Web application / client-side: mostly plain old HTML/CSS and some jQuery.

Backend services: mostly Java, running as services deployed as OSGi bundles in
ServiceMix. JAX-RS using CXFRS for RESTful services, gRPC for RPC. JMS with
ActiveMQ for async messaging. Camel for message routing.

Cloud providers: AWS (EC2, S3, Route 53) for deployment of customer facing
applications.
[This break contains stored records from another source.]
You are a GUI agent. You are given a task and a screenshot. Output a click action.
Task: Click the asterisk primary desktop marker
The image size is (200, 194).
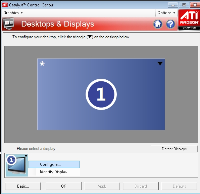tap(42, 64)
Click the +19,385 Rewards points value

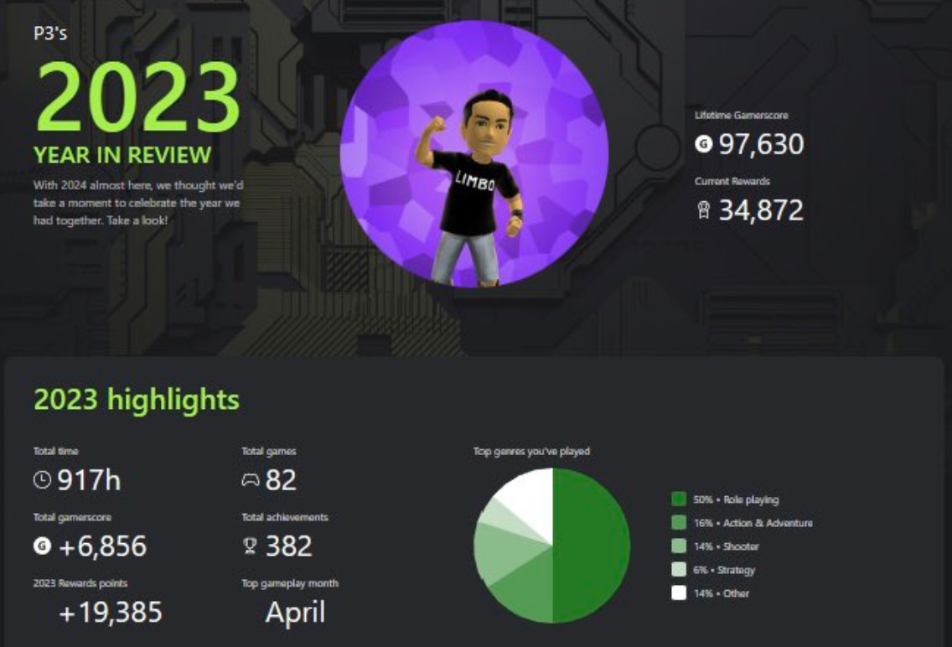[111, 613]

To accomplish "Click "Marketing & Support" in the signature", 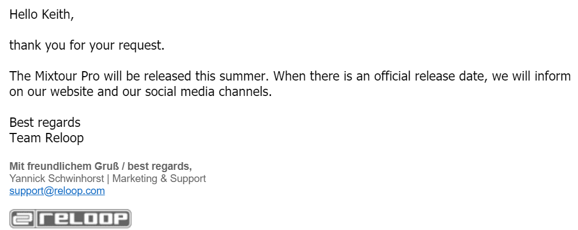I will 159,179.
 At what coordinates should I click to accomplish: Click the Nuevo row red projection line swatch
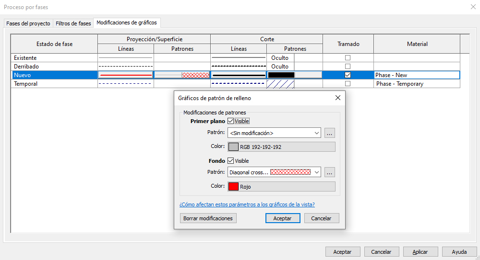(x=126, y=75)
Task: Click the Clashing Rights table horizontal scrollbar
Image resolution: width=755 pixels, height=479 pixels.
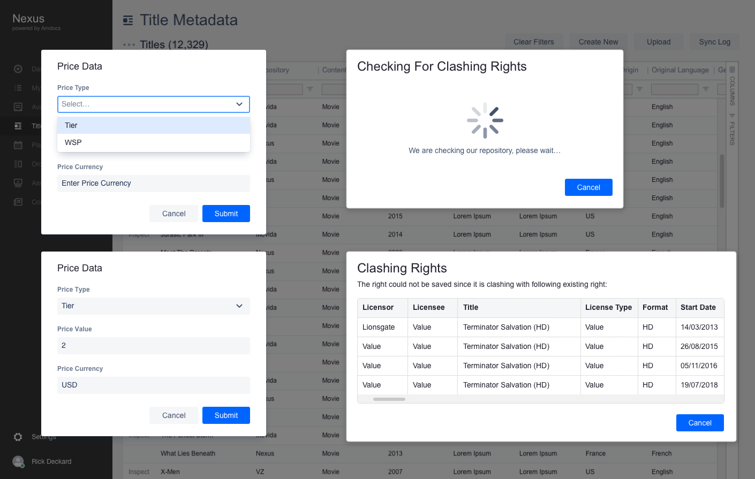Action: click(x=389, y=399)
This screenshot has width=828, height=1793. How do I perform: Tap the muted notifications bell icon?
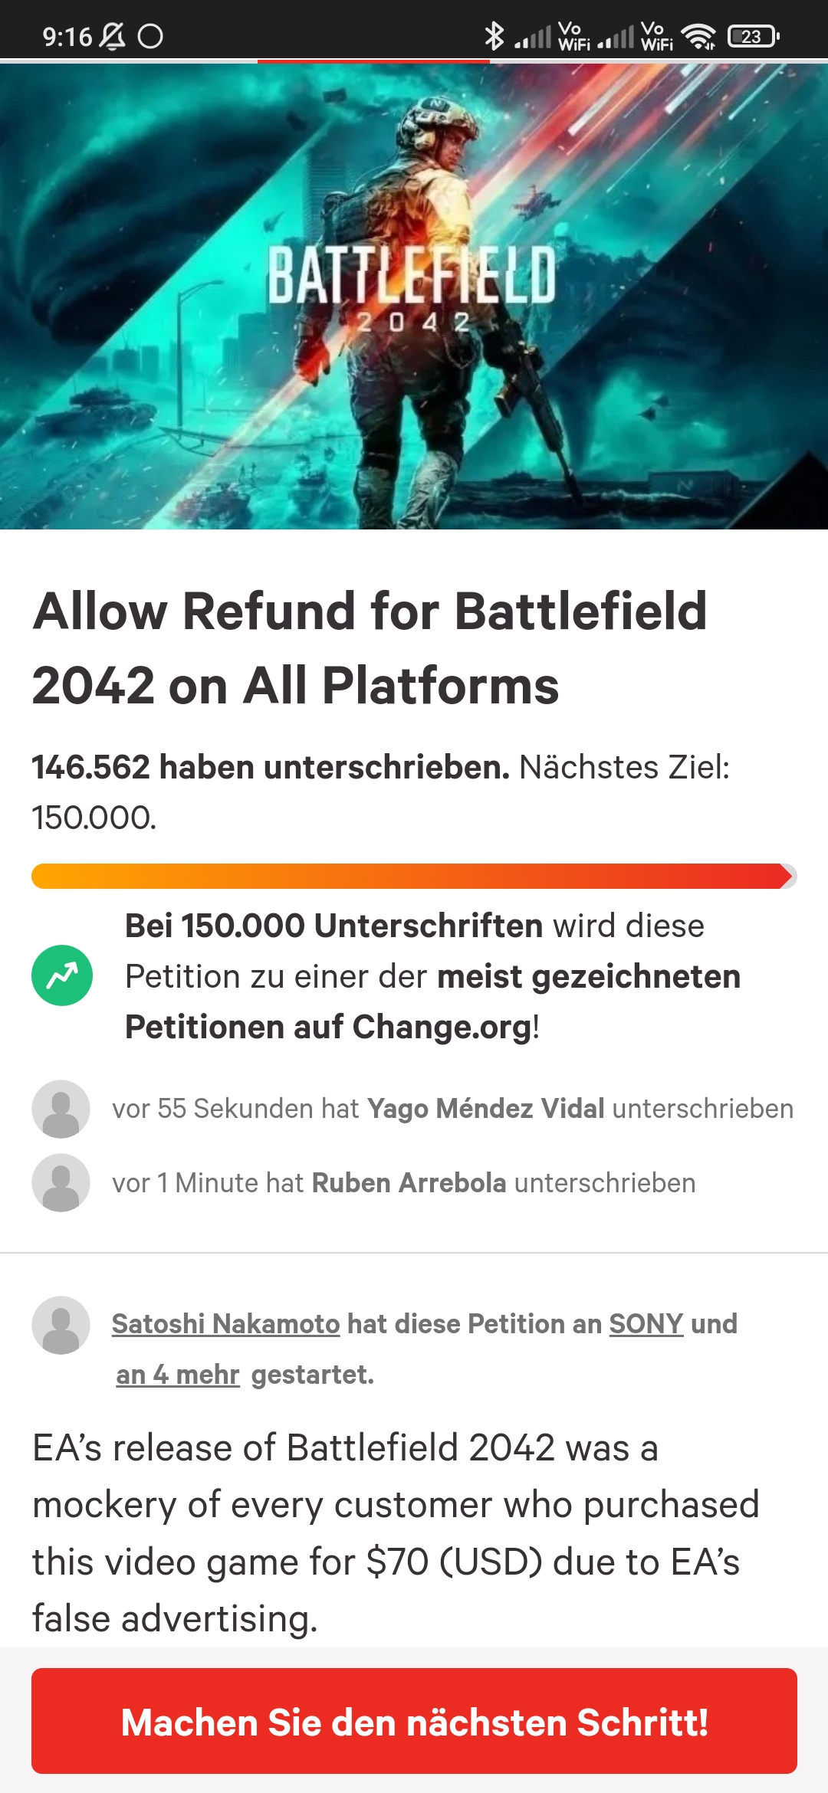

Linode for internal apps and basic infrastructure.

Databases: Mostly Postgresql.

Operating systems: Linux, mostly CentOS.

Build tools: Maven

------
fredastaire
My favorite: \- Procedural PHP / static calls \- Lightweight NoSQL DBAL (I use
MongoDB under the hood but any key/value store would do) \- Vanilla JS on the
Client \- Plain CSS witout preprocessors

Since I do a lot of JS on the client I am quite happy not to have it on the
server as well - also I dont like that npm madness / complex infrastructure
around it.

Where do you tend to?

------
slap_shot
Use the stack with which you are most familiar with and get the product
shipped.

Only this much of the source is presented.